In the meantime, a state representative for that community plans to propose legislation that would allow the recording of a bullying incident if it is to serve as evidence.
Christian Stanfield, 15, was found guilty of a summary charge last month and was scheduled to appeal April 29, but Common Pleas Judge Robert C. Gallo signed the order early at the request of the Allegheny County District Attorney's office.
The prosecutor's office announced Wednesday it would withdraw the charge against Christian, saying his actions in using his iPad to record what he believed was abusive behavior toward him by other students in his math resources class did not rise to the level of a citation. The citation was for violating the state law against recording someone without permission.
Christian's mother, Shea Love, praised the decision Thursday.
"The support has been overwhelming," she said. "This has helped my son understand and come out of his shell."
Still Ms.

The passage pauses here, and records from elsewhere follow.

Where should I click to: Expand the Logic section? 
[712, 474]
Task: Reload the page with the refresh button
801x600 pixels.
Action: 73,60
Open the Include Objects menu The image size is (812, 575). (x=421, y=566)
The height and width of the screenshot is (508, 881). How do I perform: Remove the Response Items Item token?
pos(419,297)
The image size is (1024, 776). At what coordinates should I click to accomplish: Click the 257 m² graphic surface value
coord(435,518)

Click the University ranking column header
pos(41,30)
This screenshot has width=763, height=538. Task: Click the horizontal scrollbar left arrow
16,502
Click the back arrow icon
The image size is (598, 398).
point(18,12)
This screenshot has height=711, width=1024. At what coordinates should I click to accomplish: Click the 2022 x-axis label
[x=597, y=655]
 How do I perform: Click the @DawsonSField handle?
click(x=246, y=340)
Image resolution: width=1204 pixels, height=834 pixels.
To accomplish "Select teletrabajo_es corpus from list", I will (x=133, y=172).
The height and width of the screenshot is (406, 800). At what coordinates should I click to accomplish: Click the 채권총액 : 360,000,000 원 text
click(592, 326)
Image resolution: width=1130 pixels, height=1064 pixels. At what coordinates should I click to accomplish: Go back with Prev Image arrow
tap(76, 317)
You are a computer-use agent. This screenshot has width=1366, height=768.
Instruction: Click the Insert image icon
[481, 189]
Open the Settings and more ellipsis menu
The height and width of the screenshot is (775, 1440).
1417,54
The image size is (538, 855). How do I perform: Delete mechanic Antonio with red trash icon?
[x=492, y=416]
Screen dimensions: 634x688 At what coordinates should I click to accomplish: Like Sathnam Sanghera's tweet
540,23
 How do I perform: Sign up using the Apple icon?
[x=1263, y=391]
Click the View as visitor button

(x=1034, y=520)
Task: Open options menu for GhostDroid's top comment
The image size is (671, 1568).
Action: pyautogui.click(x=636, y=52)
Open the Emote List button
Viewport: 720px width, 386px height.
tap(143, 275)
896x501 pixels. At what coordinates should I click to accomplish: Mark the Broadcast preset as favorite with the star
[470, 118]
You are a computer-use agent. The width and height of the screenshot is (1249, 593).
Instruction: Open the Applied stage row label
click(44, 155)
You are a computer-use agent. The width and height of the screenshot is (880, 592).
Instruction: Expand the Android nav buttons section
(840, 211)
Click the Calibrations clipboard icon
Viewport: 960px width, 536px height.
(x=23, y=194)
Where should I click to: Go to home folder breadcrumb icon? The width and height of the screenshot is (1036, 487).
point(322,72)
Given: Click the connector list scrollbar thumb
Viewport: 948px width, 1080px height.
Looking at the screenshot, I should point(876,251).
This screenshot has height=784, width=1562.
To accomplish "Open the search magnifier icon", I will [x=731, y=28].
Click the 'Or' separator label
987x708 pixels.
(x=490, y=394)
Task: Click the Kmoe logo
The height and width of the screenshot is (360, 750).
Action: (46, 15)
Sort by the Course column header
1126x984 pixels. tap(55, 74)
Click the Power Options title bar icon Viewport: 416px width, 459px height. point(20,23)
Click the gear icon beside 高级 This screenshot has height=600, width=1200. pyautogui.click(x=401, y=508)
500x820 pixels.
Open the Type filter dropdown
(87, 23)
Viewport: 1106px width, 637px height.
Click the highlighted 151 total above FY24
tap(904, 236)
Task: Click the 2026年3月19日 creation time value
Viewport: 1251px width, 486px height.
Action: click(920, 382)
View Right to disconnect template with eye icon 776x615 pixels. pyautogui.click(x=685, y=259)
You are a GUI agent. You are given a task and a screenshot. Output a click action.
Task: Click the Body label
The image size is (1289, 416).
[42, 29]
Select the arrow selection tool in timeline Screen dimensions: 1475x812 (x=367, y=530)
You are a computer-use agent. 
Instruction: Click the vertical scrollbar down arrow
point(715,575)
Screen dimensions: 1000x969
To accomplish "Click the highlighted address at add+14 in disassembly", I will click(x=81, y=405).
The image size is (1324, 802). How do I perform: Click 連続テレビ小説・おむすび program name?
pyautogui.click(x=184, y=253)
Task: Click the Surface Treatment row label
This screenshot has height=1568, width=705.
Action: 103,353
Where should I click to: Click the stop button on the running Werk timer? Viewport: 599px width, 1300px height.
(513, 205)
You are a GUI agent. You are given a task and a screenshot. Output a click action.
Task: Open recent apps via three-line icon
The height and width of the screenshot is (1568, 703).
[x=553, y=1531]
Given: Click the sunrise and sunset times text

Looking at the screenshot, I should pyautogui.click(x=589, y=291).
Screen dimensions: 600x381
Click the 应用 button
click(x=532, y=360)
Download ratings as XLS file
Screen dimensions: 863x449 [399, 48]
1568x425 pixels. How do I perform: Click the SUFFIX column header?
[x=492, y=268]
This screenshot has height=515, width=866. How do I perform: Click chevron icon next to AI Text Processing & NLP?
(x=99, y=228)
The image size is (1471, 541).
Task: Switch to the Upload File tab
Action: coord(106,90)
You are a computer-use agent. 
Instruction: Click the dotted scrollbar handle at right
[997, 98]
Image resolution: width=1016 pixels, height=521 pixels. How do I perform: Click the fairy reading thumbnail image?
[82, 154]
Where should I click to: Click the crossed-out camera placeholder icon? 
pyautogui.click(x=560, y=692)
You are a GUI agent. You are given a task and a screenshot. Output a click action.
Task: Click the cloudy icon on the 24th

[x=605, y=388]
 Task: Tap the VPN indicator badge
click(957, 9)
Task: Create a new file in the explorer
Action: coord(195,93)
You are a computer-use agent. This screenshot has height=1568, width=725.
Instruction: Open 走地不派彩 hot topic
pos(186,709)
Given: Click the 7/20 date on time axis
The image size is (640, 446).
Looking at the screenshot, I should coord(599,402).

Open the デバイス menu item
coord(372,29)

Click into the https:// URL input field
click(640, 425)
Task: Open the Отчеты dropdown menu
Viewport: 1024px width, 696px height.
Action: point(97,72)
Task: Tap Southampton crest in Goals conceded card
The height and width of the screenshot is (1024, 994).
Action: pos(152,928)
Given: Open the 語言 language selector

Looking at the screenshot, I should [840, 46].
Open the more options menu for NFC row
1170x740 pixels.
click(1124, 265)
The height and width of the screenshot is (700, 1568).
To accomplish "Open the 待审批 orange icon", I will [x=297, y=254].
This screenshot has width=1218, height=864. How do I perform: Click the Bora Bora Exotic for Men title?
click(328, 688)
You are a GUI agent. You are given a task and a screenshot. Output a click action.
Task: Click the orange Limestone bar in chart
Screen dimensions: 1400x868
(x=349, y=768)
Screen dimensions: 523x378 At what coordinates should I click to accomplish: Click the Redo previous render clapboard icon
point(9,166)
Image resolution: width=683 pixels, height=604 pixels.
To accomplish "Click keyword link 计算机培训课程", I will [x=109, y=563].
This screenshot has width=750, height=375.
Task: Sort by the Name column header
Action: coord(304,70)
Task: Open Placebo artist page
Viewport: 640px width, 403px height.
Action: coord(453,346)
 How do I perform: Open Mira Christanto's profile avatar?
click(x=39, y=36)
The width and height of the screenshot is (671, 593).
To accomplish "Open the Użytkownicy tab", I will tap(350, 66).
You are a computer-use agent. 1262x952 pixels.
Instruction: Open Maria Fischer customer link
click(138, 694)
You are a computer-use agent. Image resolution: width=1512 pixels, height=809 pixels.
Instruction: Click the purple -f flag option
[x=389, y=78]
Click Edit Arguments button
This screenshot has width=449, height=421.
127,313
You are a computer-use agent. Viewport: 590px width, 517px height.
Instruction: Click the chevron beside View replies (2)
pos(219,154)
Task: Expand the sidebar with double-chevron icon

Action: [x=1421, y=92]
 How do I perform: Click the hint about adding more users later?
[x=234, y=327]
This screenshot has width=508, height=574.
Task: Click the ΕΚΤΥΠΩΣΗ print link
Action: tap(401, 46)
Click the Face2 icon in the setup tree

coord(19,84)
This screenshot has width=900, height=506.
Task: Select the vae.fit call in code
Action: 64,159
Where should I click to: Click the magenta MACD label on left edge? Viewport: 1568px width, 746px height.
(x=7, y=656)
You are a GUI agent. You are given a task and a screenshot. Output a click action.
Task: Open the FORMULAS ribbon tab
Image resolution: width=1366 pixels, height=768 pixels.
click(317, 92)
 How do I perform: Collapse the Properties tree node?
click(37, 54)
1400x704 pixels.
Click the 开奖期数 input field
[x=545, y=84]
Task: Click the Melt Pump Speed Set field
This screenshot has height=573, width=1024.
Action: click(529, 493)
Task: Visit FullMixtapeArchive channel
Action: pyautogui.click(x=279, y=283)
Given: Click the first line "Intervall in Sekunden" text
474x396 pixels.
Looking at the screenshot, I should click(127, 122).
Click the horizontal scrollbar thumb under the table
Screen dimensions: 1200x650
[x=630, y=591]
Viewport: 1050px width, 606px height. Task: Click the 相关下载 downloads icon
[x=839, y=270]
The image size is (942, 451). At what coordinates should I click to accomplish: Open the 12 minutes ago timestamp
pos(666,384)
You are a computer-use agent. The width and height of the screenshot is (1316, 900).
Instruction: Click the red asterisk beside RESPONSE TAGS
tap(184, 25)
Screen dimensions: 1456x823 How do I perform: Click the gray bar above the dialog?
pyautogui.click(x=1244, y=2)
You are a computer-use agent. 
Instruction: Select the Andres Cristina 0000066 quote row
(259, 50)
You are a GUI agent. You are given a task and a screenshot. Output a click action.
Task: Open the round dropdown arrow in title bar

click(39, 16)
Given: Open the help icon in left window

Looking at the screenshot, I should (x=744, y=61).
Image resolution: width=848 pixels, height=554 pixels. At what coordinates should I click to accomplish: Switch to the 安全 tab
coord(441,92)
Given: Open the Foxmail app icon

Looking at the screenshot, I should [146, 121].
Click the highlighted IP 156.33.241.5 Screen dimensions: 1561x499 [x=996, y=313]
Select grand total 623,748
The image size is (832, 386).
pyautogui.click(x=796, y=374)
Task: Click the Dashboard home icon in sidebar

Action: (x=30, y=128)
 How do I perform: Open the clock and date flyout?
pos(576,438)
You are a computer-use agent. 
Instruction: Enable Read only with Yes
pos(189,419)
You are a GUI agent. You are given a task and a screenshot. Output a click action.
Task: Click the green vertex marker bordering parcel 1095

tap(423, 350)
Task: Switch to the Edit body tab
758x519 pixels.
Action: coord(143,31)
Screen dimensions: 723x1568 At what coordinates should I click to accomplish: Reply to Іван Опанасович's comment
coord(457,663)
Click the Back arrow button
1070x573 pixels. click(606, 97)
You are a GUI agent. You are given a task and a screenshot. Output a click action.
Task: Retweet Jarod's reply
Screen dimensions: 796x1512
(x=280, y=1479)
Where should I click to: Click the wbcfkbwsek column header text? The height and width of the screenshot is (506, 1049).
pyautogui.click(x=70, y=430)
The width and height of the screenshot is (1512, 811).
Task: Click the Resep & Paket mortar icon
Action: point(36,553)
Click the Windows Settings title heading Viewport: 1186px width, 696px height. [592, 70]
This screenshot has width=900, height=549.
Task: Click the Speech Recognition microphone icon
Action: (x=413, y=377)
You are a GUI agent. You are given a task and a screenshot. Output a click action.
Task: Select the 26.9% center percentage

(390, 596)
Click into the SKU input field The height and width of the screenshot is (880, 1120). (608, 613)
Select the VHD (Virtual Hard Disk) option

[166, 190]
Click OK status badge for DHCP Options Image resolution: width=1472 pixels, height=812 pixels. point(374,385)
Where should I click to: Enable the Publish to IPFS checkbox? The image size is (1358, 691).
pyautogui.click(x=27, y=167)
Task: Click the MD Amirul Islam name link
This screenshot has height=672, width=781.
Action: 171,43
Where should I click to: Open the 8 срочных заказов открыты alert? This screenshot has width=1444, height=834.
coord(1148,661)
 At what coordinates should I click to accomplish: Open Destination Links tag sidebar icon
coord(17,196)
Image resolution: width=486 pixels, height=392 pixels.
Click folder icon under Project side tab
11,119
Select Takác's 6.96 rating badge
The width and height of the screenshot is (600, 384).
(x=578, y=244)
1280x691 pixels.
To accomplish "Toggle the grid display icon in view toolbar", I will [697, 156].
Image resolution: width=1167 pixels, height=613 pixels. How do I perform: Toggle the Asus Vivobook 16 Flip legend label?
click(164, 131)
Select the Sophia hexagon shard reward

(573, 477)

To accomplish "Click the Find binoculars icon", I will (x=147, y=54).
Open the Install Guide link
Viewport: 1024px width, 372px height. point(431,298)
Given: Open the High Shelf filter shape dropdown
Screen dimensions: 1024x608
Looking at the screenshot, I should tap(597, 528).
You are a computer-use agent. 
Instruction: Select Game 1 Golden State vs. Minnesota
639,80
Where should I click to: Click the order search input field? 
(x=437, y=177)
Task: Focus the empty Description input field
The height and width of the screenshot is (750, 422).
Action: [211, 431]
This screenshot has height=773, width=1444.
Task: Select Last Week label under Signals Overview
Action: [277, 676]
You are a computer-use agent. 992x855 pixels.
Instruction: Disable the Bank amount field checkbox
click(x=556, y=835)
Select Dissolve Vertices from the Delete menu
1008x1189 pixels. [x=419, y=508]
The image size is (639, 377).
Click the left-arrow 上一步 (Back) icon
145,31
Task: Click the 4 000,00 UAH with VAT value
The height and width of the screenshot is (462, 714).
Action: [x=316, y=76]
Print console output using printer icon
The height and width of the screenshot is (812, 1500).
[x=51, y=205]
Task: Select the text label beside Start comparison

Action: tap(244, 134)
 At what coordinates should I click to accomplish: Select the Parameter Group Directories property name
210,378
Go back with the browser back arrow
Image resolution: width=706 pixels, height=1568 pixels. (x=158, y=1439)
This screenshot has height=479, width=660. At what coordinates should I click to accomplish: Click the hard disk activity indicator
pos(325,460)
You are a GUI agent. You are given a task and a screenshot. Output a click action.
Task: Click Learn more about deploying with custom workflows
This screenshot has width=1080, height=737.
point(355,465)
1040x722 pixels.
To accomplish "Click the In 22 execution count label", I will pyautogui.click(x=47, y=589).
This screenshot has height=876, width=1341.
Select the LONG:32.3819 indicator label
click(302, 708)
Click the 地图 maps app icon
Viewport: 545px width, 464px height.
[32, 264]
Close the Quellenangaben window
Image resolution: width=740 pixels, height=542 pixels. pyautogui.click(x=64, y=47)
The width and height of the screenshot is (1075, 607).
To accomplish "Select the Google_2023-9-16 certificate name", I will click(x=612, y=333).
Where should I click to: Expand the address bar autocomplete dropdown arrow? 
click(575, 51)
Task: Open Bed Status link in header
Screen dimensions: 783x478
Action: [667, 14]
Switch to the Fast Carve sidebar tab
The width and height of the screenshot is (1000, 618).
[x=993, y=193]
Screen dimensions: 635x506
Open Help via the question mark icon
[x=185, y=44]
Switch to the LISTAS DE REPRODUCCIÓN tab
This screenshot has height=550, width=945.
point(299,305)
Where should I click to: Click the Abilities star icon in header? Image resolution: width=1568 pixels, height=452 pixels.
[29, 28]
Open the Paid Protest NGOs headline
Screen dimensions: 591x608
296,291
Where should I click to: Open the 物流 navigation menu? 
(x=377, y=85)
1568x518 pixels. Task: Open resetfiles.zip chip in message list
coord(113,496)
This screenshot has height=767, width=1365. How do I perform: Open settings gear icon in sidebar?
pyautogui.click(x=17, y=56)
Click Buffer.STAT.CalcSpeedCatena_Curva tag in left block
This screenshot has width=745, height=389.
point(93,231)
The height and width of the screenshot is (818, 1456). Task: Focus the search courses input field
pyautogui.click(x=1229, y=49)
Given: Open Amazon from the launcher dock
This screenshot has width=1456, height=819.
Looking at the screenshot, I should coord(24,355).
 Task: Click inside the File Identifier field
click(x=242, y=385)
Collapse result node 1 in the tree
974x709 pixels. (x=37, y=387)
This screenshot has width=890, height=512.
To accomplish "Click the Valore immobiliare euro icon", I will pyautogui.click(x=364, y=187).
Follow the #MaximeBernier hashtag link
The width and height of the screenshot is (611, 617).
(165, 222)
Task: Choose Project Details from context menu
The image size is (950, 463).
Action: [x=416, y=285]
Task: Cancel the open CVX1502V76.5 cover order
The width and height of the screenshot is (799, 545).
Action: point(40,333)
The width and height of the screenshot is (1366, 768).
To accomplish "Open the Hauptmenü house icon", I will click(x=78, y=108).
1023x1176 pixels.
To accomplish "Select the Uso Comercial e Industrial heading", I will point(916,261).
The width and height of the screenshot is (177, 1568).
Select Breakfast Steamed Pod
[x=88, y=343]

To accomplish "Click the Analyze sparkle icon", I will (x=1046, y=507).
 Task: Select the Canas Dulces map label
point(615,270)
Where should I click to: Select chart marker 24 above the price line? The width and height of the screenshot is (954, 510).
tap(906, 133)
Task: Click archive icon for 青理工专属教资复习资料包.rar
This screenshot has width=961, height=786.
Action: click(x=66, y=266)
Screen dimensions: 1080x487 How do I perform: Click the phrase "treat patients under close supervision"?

Love is unhappy with how the school district and police handled her son's situation. She expects a large turnout at a school board meeting Tuesday.
"I would still like some answers, and I would still like some accountability."
Christian, who said he was repeatedly bullied by a group of students, used his iPad to record about seven minutes worth of class from Feb. 11. In the recording, Ms. Love said, the teacher can be heard attempting to provide instruction to Christian, but the other boys could be heard in the background being vulgar, and then slamming something near Christian to "scare" him.
She called the school administration the next morning to tell them about the recording. Christian was called to the office and forced to delete the recording. School officials then called South Fayette police to report a possible wiretap violation.
Lt. Robert Kurta testified at a hearing in March that he never heard the recording, but that he decided to charge Christian with the less-serious summary disorderly conduct charge.
District Judge Maureen McGraw-Desmet found Christian guilty and fined him $25.
Acting South Fayette police Chief John Phoennik said Thursday he could not comment on the case pending possible litigation.
"There's a lot more to it," he said.
South Fayette School Superintendent Bille Rondinelli issued a statement Wednesday saying that media accounts had been incorrect or incomplete, but that because of privacy laws she could not speak on the matter. She did say, however, that the district takes allegations of bullying seriously.
On Wednesday, in response to the public outcry in the case, state Rep. Jesse White, D-Cecil, said he would introduce legislation in the House to amend the state's wiretap laws.
According to a news release, the amendment would permit the recording of a bullying incident if the person making it "is under a reasonable suspicion that evidence of bullying may be obtained from the recording."